→ Brano di testo:
12 Dinanzi a detto giudice, il sig. Schwarz contesta la validità del regolamento n. 2252/2004 che ha introdotto l'obbligo del rilevamento delle impronte digitali per chi richiede il passaporto. Egli sostiene che tale regolamento non è basato su un fondamento giuridico adeguato e che esso è inficiato da un vizio di procedura. Inoltre, l'articolo 1, paragrafo 2, di tale regolamento violerebbe il diritto alla tutela dei dati personali sancito, da un lato, in un contesto più generale, dall'articolo 7 della Carta dei diritti fondamentali dell'Unione europea (in prosieguo: la «Carta»), relativo al diritto alla vita privata e, dall'altro, in modo esplicito, dall'articolo 8 della stessa.
13 Alla luce di queste considerazioni, il Verwaltungsgericht Gelsenkirchen ha deciso di sospendere il procedimento e di sottoporre alla Corte la seguente questione pregiudiziale:
«Se sia valido l'articolo 1, paragrafo 2, del regolamento [n. 2252/2004]».

Sulla questione pregiudiziale

14 Con la sua questione, letta alla luce della decisione di rinvio, il giudice nazionale chiede sostanzialmente se l'articolo 1, paragrafo 2, del regolamento n. 2252/2004 sia invalido per il fatto che, in primo luogo, tale regolamento sarebbe basato su un fondamento giuridico inadeguato, in secondo luogo, il procedimento di adozione di detto regolamento sarebbe inficiato da un vizio e, in terzo luogo, l'articolo 1, paragrafo 2, dello stesso regolamento violerebbe taluni diritti fondamentali dei titolari di passaporti rilasciati in conformità ad esso.

Sul fondamento giuridico del regolamento n. 2252/2004

15 Il giudice del rinvio intende sapere se il regolamento n. 2252/2004 potesse essere adottato sul fondamento dell'articolo 62, punto 2, lettera a), CE, dato che tale disposizione non menziona esplicitamente la competenza a disciplinare questioni relative ai passaporti e ai documenti di viaggio rilasciati ai cittadini dell'Unione (in prosieguo: i «passaporti»).
16 Al riguardo, va osservato che l'articolo 62, punto 2, lettera a), CE, nella sua versione applicabile dal 1° maggio 1999 al 30 novembre 2009 e sulla base del quale è stato adottato il regolamento n. 2252/2004, faceva parte del titolo IV del Trattato CE, rubricato «Visti, asilo, immigrazione e altre politiche connesse con la libera circolazione delle persone». Tale disposizione prevedeva che il Consiglio dell'Unione europea, deliberando secondo la procedura di cui all'articolo 67 CE, dovesse adottare, nei cinque anni successivi all'entrata in vigore del Trattato di Amsterdam, «misure relative all'attraversamento delle frontiere esterne degli Stati membri, che definiscono (…) norme e procedure cui gli Stati membri devono attenersi per l'effettuazione di controlli sulle persone alle suddette frontiere».

→ Dati forniti:
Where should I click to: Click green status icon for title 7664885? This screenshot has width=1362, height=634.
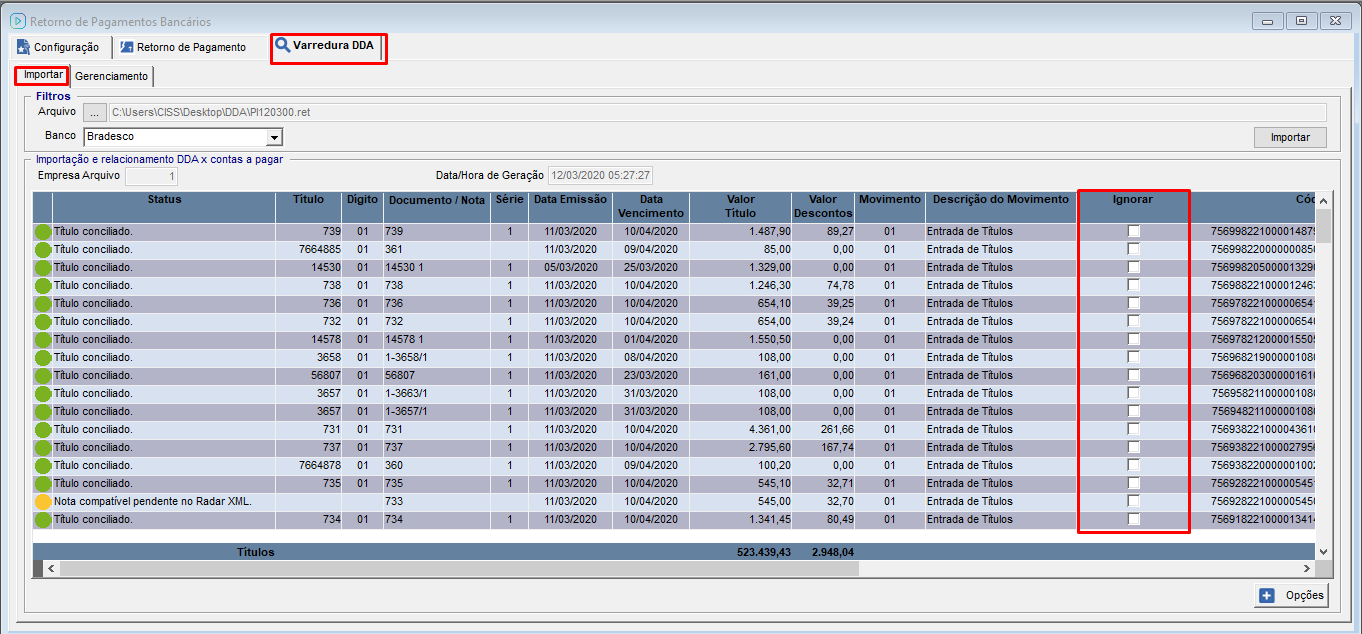[43, 250]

→ Consegne dell'esercizio:
**a)** Per favore, elenca tutti i motivi per i quali, secondo il brano sul regolamento n. 2252/2004, il giudice nazionale chiede se l'articolo 1, paragrafo 2, di tale regolamento sia invalido.
**b)** Fornisci il seguito del brano sul regolamento n. 2252/2004, partendo dopo la sua ultima frase.

→ Soluzioni dell'esercizio:
**a)**
- Il regolamento sarebbe basato su un fondamento giuridico inadeguato.
- Il procedimento di adozione del regolamento sarebbe inficiato da un vizio.
- L'articolo 1, paragrafo 2, violerebbe taluni diritti fondamentali dei titolari di passaporti rilasciati in conformità al regolamento.

**b)**
17 Risulta sia dalla formulazione dell'articolo 62, punto 2, lettera a), CE sia dall'obiettivo che esso perseguiva che tale disposizione autorizzava il Consiglio a disciplinare lo svolgimento dei controlli effettuati alle frontiere esterne dell'Unione europea e intesi a verificare l'identità delle persone che le attraversano. Poiché siffatta verifica implica necessariamente la presentazione di documenti che consentono di dimostrare detta identità, l'articolo 62, punto 2, lettera a), CE autorizzava di conseguenza il Consiglio ad adottare disposizioni normative relative a tali documenti e, in particolare, ai passaporti.
18 Riguardo alla questione se tale articolo autorizzasse il Consiglio ad adottare misure che fissano le norme e procedure connesse al rilascio di passaporti ai cittadini dell'Unione, va osservato, da una parte, che questo stesso articolo si riferiva ai controlli delle «persone» senza ulteriori precisazioni. Così, va considerato che tale disposizione doveva riguardare non soltanto i cittadini di paesi terzi, bensì anche i cittadini dell'Unione e, di conseguenza, anche i passaporti di questi ultimi.
19 Dall'altra parte, come confermato peraltro dalla motivazione della proposta di regolamento del Consiglio relativo alle norme sulle caratteristiche di sicurezza e sugli elementi biometrici dei passaporti dei cittadini dell'UE [COM(2004) 116 def.], presentata dalla Commissione, l'armonizzazione delle norme di sicurezza di tali passaporti può imporsi allo scopo di evitare che questi ultimi presentino dispositivi di sicurezza meno perfezionati di quelli previsti per il modello tipo di visto e per il modello uniforme di permesso di soggiorno dei cittadini di paesi terzi. In tal contesto, si deve considerare che il legislatore dell'Unione sia competente a prevedere caratteristiche di sicurezza equivalenti per i passaporti dei cittadini dell'Unione, in quanto siffatta competenza consente di evitare che detti documenti diventino oggetto di falsificazioni e impieghi fraudolenti.
20 Da quanto precede risulta che l'articolo 62, punto 2, lettera a), CE costituiva un fondamento giuridico adeguato ai fini dell'adozione del regolamento n. 2252/2004 e, in particolare, dell'articolo 1, paragrafo 2, di esso.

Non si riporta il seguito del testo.